» **Document extract**:
--------------------------------

Citizen Kane can be painful to watch at times. As the idealism of Charles Foster Kane (Orson Welles) erodes beneath the bonds of habit and a lifetime of selfishness, I can’t help but mourn the unrealized potential that lies in so many of us who have been given so much. As the film’s famous final shot reveals the identity of Rosebud, I’m always reminded of an admonition in Ecclesiastes: “All human work is for the mouth, but the soul is not satisfied.”
Welles’s masterpiece isn’t a particularly Christian film, but it illustrates the God-shaped emptiness at the core of those who look for meaning and fulfillment in money, sex, success, and power, only to find the pursuit of those things as meaningless as chasing after the wind.
Greatest of All Time?
It feels strange to write a defense of Kane because for most of my life it’s been esteemed and voluminously praised. Though there’s ultimately no consensus on the “greatest movie of all time,” Welles’ masterpiece is the closest we’ve come to agreement. And yet, much was made of the fact that Vertigo supplanted it in Sight & Sound’s 2012 poll of critics.
No critic ever made his or her reputation by falling in line with the crowd, so it’s natural that there should be some fluctuation in the hierarchy of masterpieces. Perhaps the problem is that Kane had been esteemed for so long that people began to take its greatness as gospel, a truth to be repeated without ever being scrutinized or defended. Pronouncing a film or any work of art as great is easy; explaining why requires a lot more work.

--------------------------------

» **Material**:
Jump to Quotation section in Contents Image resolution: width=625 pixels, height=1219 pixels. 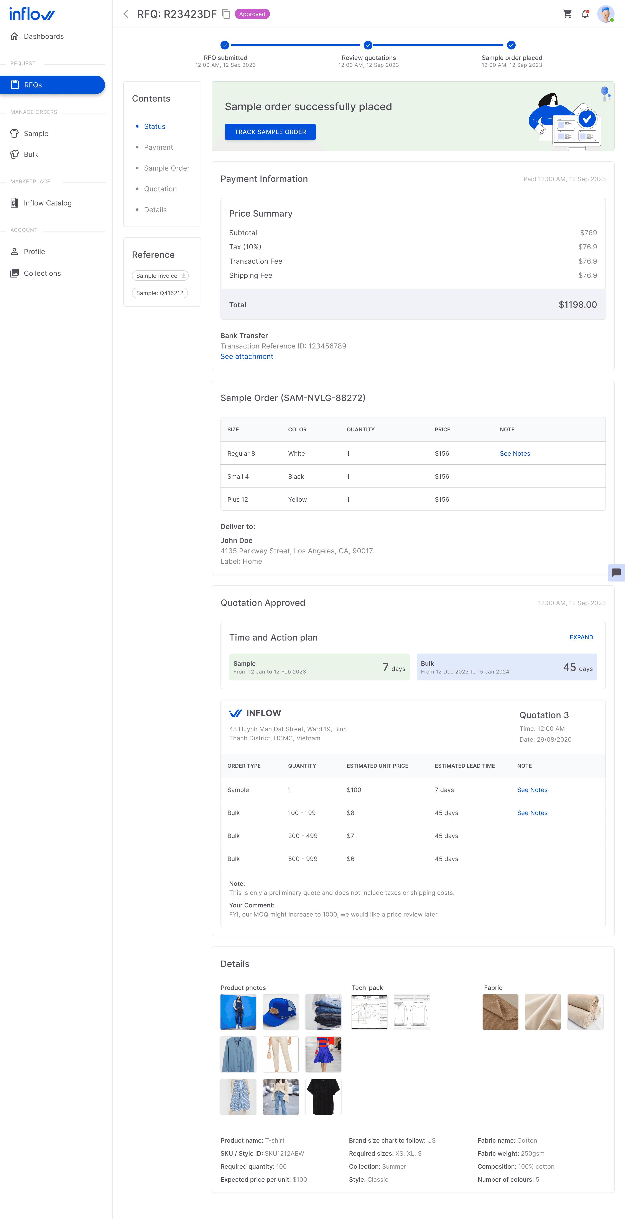tap(160, 189)
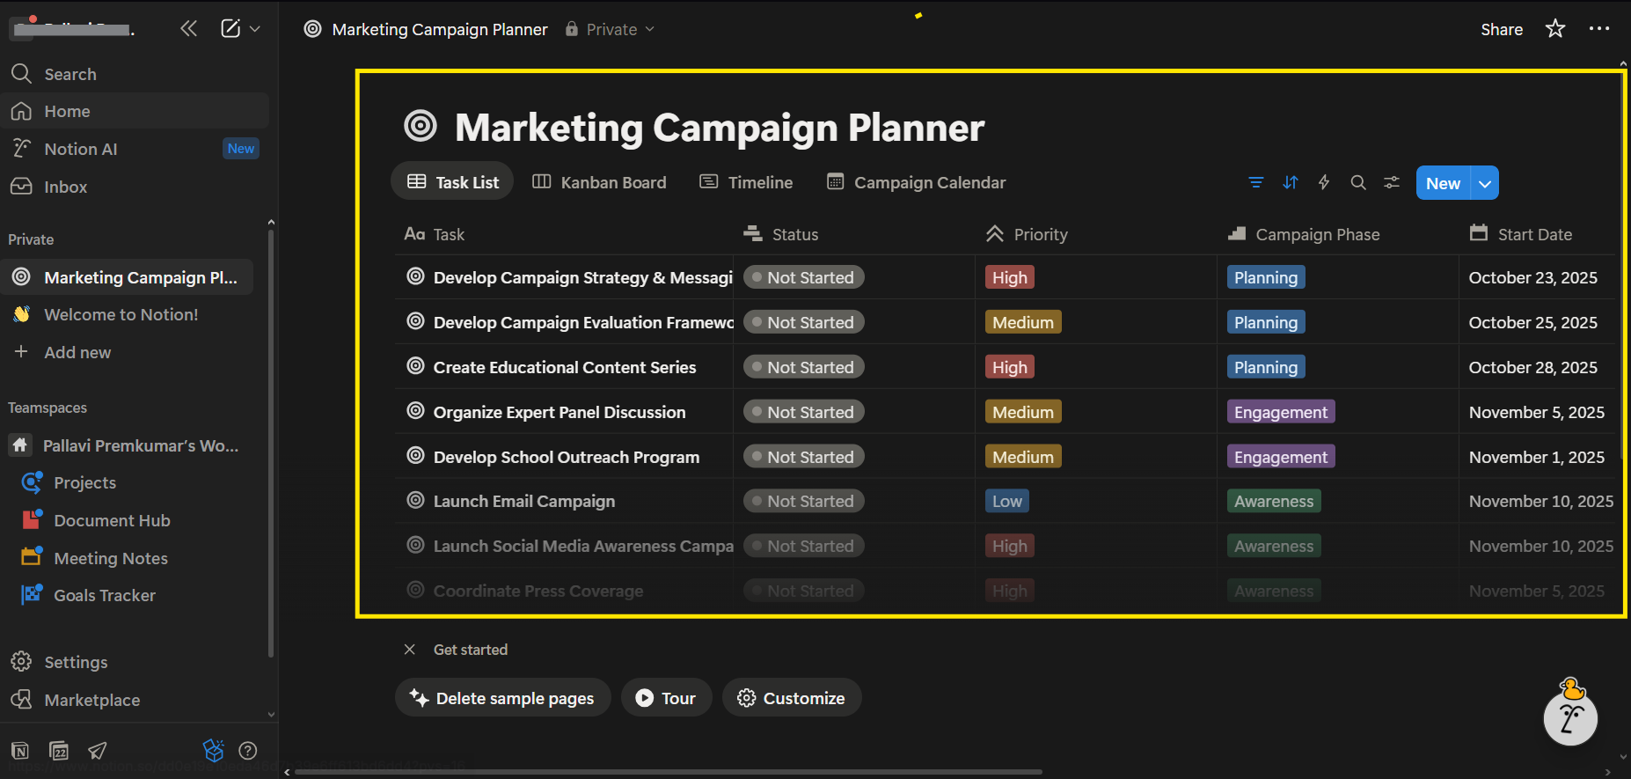Image resolution: width=1631 pixels, height=779 pixels.
Task: Click the database search magnifier icon
Action: pos(1358,183)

--------------------------------

Determine whether each statement below agrees with the essay on Citizen Kane, answering yes or no and quoting the deciding words of the essay. 1. The essay calls Citizen Kane a particularly Christian film. 2. Vertigo supplanted Citizen Kane in Sight & Sound's 2012 poll of critics. 3. The essay holds that explaining why a work of art is great is easier than pronouncing it great.

» **Task result**:
1. No: "Welles’s masterpiece isn’t a particularly Christian film"
2. Yes: "Vertigo supplanted it in Sight & Sound’s 2012 poll of critics"
3. No: "Pronouncing a film or any work of art as great is easy; explaining why requires a lot more work."